I can't be bothered to touch this "argument," anymore than I can be bothered to explain to an annoying child why he can't live on the moon or shoot rockets from his fingers.

Part of it, though, is from pure fellow-feeling. I was a lonely little boy once, and spent many sad hours on my own. The world seemed cruel, savage, and stacked against me. Being small, I had no way to fight it head-on, so in my imagination I created an alternative universe, where all the Hobbesian brutalities I suffered or witnessed obtained an explanation favorable to myself.

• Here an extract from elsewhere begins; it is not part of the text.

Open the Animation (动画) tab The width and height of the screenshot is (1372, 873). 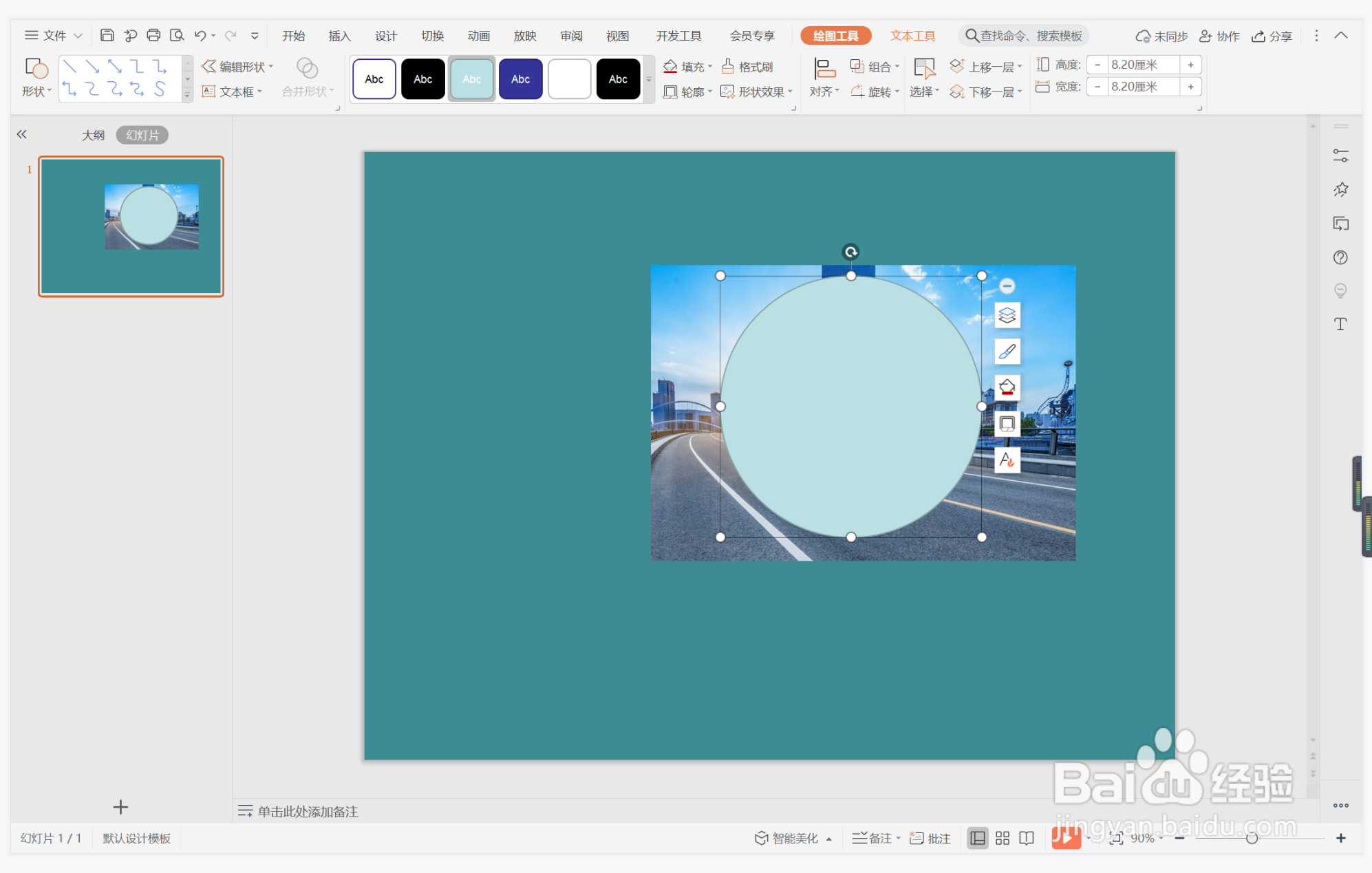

I'm obviously not the only person who ever experienced something like that. Neither am I the only person to have outgrown it. It marked me, sure. My naive faith in the power of reason may be part of its legacy. But I did in time come to accept something very important for all adults to accept: that the explanation that was most comforting to my vanity was not necessarily the right one.

Most of our culture-warriors have a Joe Goebbels idea of art. Some don't even know what it is at all. And some special few of them aren't even aware that they are talking about art, because they see everything for which they have any feeling as an extension of themselves. Thus they spend pages explaining why their favorite dance tunes, or comic strips, or choc-o-mut ice creams are evidence of the superiority of their world view.

They excite our pity more than our contempt, because they have obviously missed a crucial step in their development. They are, as Harry Truman once said about Joe McCarthy, not mentally complete. Were it not for the largesse of Bill Buckley, Richard Scaife, and such like, they would probably be living in institutions.

So let's leave Miller be. alicublog is a straight-up joint; we don't beat up cripples here.